§ **Отрывок беседы**
И тут все начинается. Этот телефон — этот охранник с Вадимом Цыгановым знаком, ну, и тут все по накатанной. И потом вечером я даю Николаю телефон, а он мне говорит: «Слушай, ты какую-т чепуха говоришь, это все вот какие-то вот фантазии... фэнтези какое-то. Я говорю: «Слушай, ну я тебе даю телефон, ты им звони, вот дали»... И на следующий день он говорит: «Все, я вот с Вадимом уже еду в Оптину Пустынь». Вот отсюда все началось.

А потом уже что было? Потом уже я с Николаем поехал, уже Николай меня познакомил с батюшкой. Вот вся история.

И. Цуканов

— Интересно как! А я слышал как ровно наоборот, что это вы познакомили Николая Мельникова с отцом Илием и показывает происходящее...

И. Сушенок

— Ну потому что это через выставку. Там подошли ко мне, а потом уже он меня привез. Поэтому здесь вот такая путаница может быть. Но это уже не важно.

И. Цуканов

— Ну и с тех пор как раз ваше общение с батюшкой Илием тоже завязалось, да?

§ **Выполните задания**
1) Ответьте по отрывку беседы:
(a) С кем был знаком охранник?
(b) Куда, по словам Николая, он поехал с Вадимом на следующий день?
(c) Через что, по словам И. Сушенка, произошло знакомство, из-за которого возникла путаница?
2) Продолжите отрывок беседы о знакомстве с батюшкой Илием, начав сразу после последнего вопроса И. Цуканова.

Строки о расположении целей
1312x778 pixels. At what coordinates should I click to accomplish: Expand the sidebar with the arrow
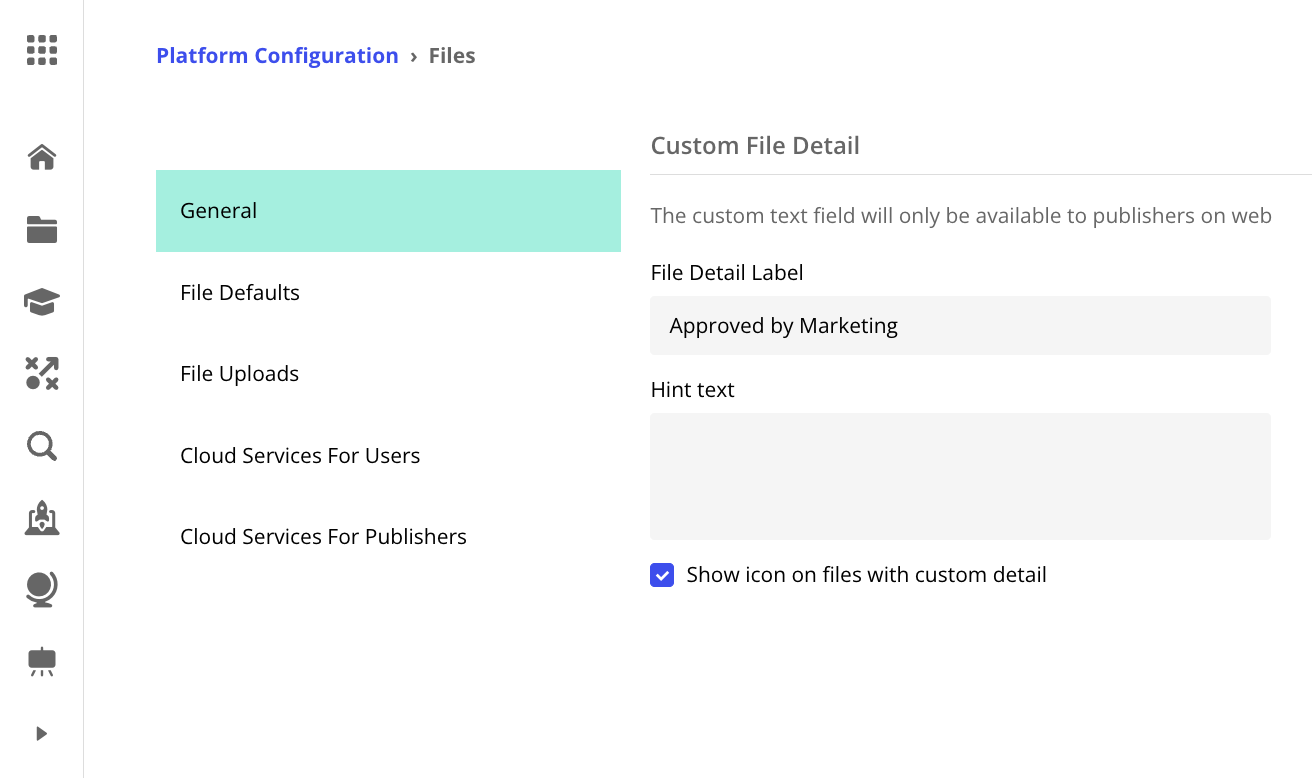pos(42,734)
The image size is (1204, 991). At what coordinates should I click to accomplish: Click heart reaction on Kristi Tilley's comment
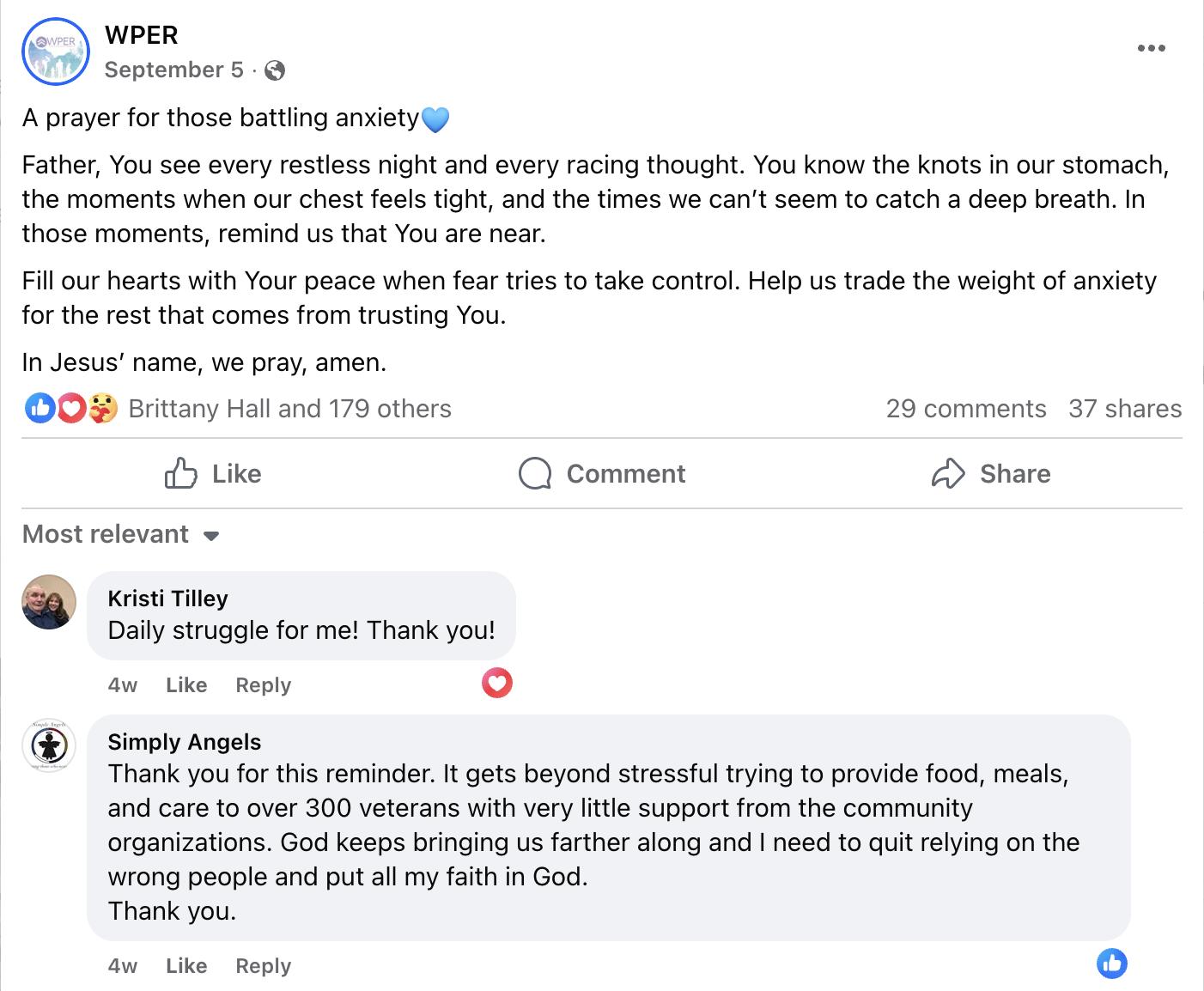[x=497, y=683]
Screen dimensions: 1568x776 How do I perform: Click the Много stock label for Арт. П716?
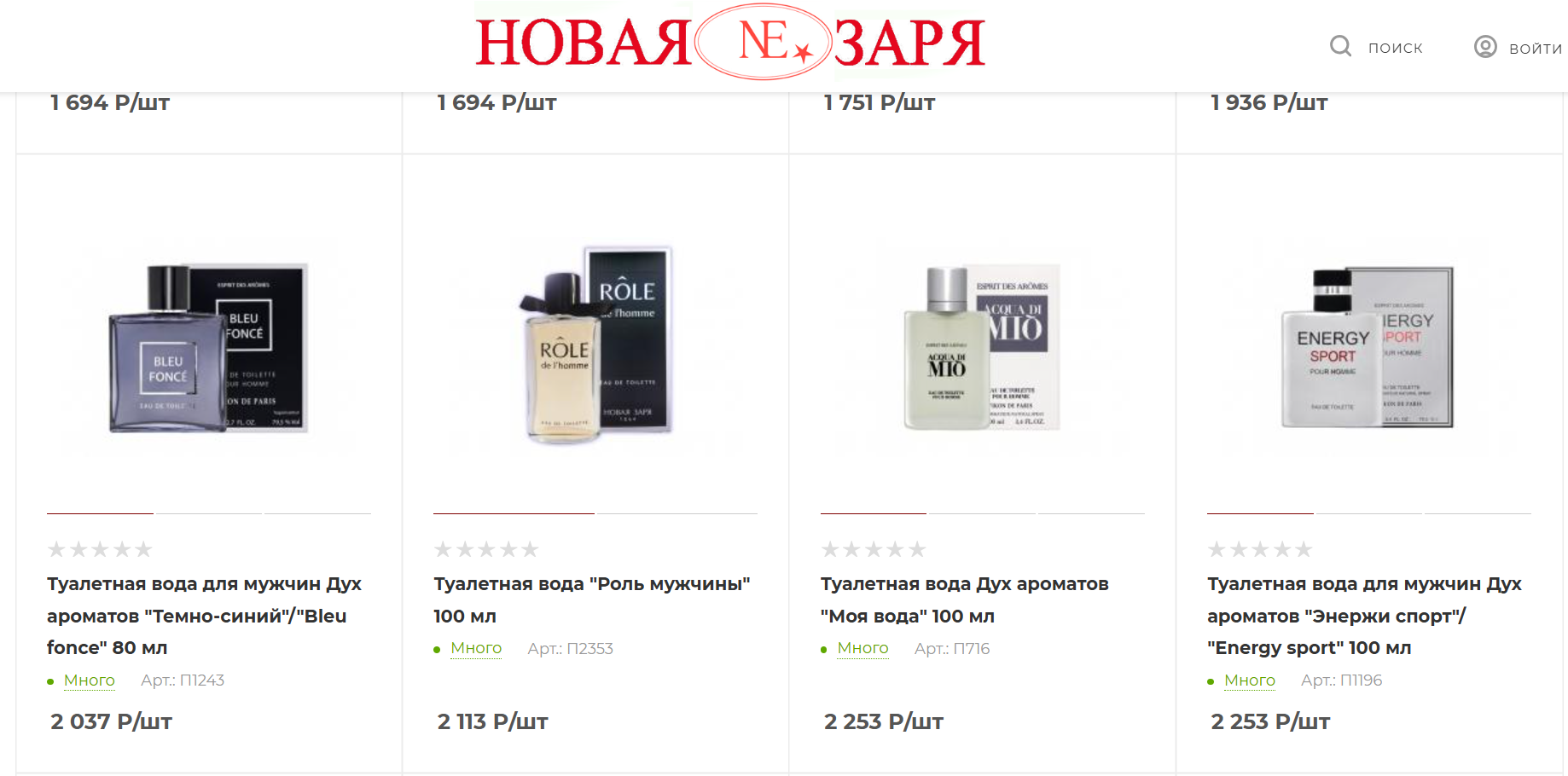[862, 648]
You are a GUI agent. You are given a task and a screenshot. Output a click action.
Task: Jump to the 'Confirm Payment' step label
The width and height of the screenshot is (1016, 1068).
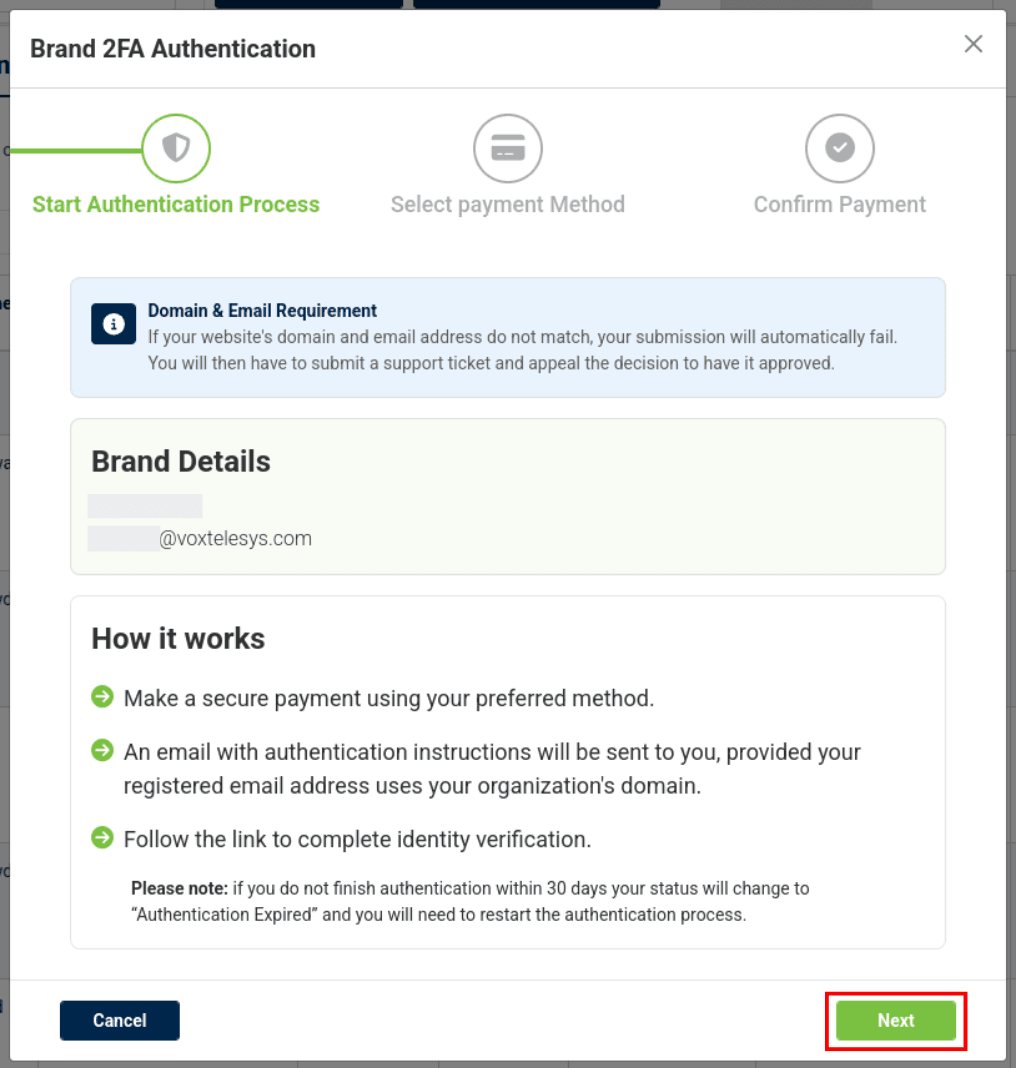(840, 205)
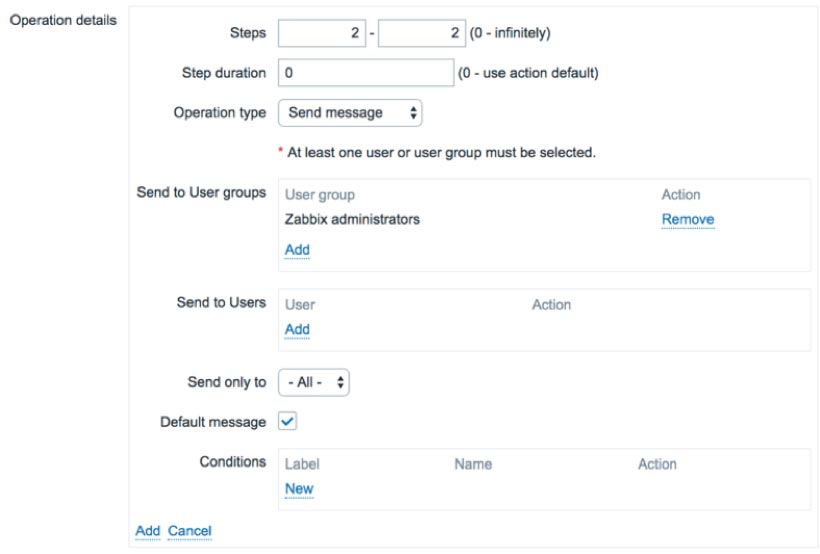Click the Operation details heading
This screenshot has width=820, height=554.
63,20
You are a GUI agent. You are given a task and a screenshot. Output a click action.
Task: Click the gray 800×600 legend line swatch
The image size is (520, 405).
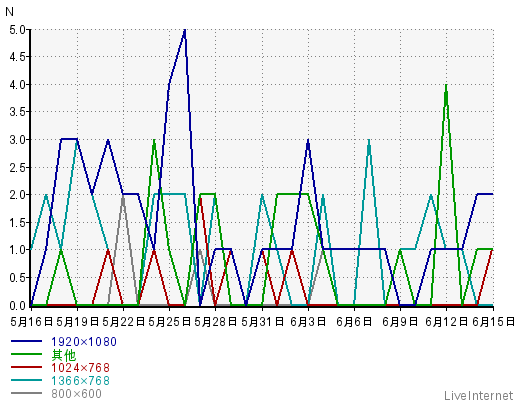tap(26, 393)
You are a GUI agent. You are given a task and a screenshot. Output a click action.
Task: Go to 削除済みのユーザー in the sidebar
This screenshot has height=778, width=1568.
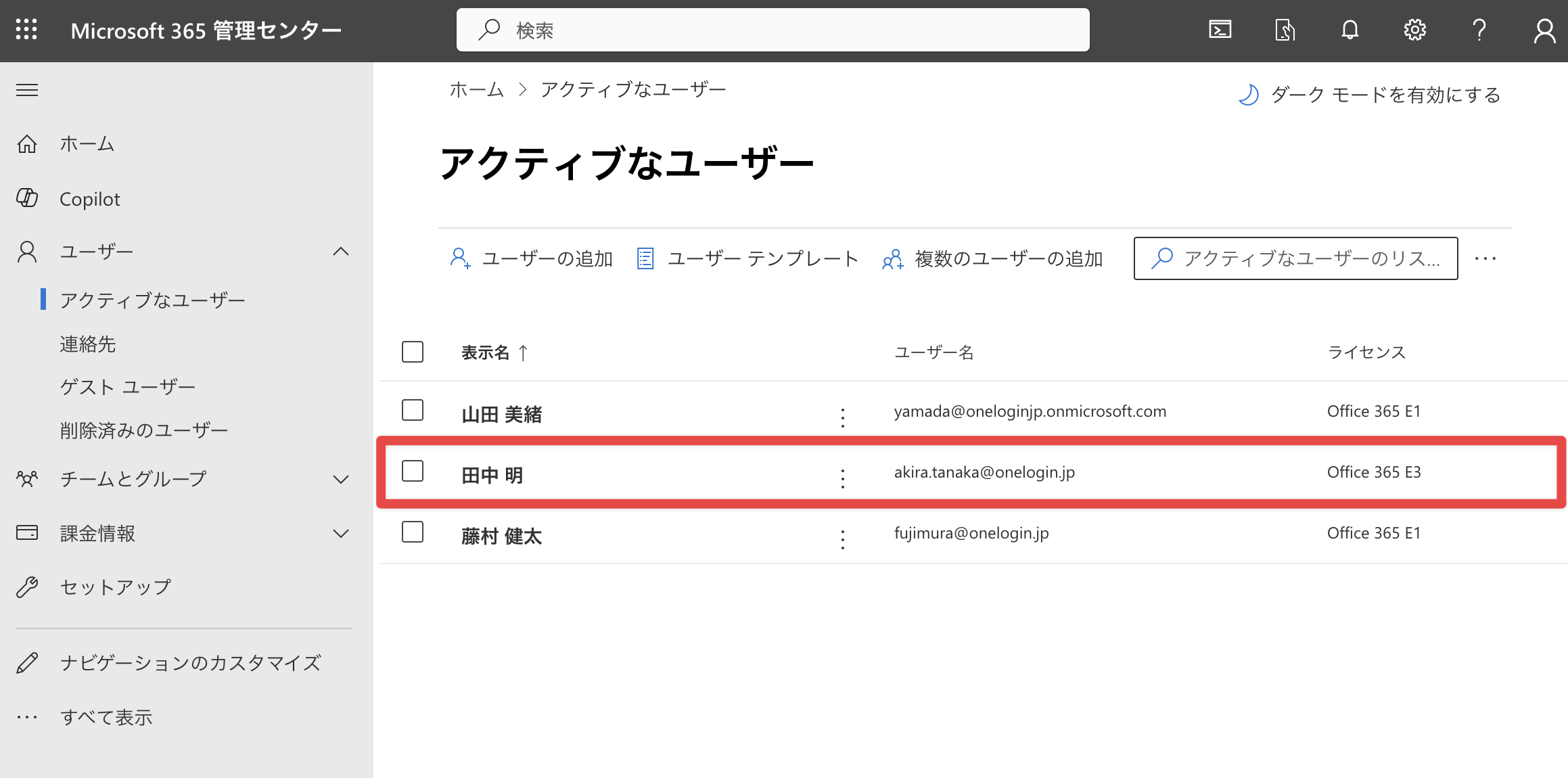[143, 430]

§ **Ответы по порядку**
1)
(a) С Вадимом Цыгановым.
(b) В Оптину Пустынь.
(c) Через выставку.

2)
И. Сушенок

— Да, завязалось. Сначала мы часто ездили, а потом я стал все реже и реже, реже и реже, потому что я почувствовал, что я буду своей глупостью какой-то... Вот чем больше я читал, изучал, слушал, тем больше я понимал, что ехать к старцу вообще нужно за советом каким-то. А сколько раз было — я к нему приезжаю, у мен ямного вопросов, как только я к батюшке подхожу, а у меня в голове сразу все ответы — бах! И я стою и не знаю, что сказать. Это мистика, или как это назвать, я не знаю. А потом я понял, что действительно да, тут вот Господь тебе сразу дает что-то вот... Сразу все понимаешь. И я перестал как бы... Да, иногда по какому-то случаю, по делу, или кого-то привезти... А просто так — я прекратил эти поездки. Потому что у меня и работы сейчас много, и просто вот нет такой возможности.

И. Цуканов

— Ну, вы написали два портрета или больше, может быть. Так вот, то, что можно найти в Интернете, два портрета отца Илия есть точно. Наверное, больше.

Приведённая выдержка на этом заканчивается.